◆ Information shown:
=== Begin Enclosure ===

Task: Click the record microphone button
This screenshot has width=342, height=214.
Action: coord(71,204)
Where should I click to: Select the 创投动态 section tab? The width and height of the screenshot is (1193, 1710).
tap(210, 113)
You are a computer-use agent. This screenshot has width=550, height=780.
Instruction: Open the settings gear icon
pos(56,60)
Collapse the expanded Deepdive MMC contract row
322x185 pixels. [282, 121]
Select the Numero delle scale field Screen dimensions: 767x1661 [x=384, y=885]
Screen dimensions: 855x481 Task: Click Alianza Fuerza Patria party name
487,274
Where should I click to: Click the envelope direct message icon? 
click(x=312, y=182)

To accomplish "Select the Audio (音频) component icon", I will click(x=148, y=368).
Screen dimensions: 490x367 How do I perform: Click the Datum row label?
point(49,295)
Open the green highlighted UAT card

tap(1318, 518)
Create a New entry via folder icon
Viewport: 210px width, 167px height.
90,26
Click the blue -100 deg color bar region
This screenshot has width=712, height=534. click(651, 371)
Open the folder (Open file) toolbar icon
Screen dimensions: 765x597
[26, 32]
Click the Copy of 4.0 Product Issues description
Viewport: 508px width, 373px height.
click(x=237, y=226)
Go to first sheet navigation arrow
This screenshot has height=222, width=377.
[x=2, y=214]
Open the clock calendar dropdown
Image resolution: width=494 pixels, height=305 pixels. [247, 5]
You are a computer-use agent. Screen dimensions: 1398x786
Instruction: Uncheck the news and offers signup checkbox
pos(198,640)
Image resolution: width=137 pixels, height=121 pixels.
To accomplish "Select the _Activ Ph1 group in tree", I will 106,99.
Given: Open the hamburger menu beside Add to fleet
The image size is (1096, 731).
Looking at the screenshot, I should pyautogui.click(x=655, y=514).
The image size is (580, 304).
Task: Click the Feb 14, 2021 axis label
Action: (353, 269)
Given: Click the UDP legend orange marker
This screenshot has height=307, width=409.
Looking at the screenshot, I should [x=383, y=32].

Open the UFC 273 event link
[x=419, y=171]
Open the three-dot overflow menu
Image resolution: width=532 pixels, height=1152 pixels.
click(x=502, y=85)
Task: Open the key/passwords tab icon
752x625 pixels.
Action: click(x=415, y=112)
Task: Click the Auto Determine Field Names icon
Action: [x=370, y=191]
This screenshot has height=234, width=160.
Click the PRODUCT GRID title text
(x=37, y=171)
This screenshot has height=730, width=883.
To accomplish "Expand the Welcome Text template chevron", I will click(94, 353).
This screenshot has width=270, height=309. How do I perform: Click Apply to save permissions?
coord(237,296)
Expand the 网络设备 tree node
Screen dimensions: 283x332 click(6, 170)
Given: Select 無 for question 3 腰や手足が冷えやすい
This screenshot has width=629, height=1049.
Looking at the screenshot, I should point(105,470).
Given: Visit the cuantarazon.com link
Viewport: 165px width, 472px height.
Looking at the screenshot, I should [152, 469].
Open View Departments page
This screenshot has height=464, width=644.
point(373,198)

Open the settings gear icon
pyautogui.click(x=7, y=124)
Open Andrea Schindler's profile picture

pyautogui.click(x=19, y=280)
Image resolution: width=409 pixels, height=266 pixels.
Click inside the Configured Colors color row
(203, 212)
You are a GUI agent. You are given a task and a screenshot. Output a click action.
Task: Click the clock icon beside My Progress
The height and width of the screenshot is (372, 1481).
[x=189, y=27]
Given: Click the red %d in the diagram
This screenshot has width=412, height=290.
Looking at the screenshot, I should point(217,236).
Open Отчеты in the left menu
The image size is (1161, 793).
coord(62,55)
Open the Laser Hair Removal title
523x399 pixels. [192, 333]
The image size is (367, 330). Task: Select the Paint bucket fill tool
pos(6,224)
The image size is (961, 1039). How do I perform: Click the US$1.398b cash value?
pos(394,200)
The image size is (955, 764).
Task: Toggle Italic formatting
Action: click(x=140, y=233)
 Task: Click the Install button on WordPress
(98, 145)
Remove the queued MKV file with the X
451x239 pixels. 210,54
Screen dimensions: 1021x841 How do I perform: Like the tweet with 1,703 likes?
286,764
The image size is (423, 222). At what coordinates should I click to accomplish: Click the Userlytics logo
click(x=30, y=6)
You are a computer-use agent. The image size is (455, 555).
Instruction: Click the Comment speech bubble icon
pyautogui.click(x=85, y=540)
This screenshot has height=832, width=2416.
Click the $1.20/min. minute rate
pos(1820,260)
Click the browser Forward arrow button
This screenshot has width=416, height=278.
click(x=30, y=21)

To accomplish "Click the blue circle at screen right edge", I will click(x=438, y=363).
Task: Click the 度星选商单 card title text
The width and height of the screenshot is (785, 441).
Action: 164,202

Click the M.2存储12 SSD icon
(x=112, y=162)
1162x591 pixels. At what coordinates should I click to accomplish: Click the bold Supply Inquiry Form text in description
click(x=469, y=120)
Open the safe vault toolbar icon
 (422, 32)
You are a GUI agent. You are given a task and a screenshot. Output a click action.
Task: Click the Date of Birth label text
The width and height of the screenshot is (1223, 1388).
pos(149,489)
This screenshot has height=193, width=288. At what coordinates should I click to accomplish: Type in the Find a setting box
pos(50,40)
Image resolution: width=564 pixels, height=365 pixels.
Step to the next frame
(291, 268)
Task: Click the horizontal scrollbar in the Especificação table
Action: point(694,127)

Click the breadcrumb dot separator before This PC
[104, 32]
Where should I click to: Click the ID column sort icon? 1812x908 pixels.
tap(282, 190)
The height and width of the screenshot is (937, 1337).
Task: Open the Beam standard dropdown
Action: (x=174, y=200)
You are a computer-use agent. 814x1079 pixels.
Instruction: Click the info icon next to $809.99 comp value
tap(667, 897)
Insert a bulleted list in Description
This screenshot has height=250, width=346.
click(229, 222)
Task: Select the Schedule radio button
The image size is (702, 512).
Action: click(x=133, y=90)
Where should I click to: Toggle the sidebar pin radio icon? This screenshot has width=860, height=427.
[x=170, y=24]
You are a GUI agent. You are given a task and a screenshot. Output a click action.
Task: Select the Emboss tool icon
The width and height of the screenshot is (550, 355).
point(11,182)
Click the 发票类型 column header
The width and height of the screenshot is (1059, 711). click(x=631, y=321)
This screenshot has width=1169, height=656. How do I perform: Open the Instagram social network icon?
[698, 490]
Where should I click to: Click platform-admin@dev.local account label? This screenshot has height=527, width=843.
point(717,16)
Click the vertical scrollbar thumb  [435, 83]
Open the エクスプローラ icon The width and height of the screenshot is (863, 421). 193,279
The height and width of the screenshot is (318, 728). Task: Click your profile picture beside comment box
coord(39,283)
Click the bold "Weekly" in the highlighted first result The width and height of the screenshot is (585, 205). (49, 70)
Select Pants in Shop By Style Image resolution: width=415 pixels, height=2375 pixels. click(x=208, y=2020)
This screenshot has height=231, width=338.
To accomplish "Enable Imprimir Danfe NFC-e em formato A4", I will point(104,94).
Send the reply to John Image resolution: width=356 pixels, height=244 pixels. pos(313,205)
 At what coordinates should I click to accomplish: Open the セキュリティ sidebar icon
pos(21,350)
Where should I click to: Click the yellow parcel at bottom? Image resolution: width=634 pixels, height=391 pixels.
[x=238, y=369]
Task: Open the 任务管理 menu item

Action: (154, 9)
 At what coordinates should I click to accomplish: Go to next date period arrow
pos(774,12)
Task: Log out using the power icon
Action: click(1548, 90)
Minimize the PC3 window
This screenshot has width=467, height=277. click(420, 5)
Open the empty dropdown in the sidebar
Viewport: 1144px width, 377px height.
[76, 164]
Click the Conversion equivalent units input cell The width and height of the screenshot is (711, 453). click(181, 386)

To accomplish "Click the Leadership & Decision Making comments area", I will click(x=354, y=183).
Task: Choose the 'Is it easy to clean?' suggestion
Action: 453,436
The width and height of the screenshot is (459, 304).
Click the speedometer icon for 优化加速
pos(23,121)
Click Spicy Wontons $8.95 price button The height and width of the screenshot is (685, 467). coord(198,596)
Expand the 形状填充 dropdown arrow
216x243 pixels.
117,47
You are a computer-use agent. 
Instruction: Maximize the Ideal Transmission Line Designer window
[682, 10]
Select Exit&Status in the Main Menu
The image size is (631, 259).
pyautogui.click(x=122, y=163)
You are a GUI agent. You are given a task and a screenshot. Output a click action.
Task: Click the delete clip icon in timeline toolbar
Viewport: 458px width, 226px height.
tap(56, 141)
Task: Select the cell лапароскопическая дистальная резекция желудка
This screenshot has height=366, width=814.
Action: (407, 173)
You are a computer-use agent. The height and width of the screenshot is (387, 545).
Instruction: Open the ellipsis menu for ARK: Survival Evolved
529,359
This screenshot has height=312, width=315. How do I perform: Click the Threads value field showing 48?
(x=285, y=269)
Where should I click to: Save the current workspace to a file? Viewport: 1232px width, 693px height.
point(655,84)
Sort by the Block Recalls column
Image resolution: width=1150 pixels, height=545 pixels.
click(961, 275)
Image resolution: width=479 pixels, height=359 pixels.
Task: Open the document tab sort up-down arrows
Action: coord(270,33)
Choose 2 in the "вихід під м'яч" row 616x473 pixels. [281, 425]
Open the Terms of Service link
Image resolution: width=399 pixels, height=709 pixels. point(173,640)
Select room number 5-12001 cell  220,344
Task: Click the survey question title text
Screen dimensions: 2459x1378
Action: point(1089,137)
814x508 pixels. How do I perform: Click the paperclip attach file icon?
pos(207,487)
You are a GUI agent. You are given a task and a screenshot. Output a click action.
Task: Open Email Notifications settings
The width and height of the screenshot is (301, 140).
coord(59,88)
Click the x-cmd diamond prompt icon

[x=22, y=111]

=== End Enclosure ===

◆ Work to be completed: When a line in the data holds the word "question", show that line.

◆ Result for this exercise:
Given: Select 無 for question 3 腰や手足が冷えやすい
Task: Click the survey question title text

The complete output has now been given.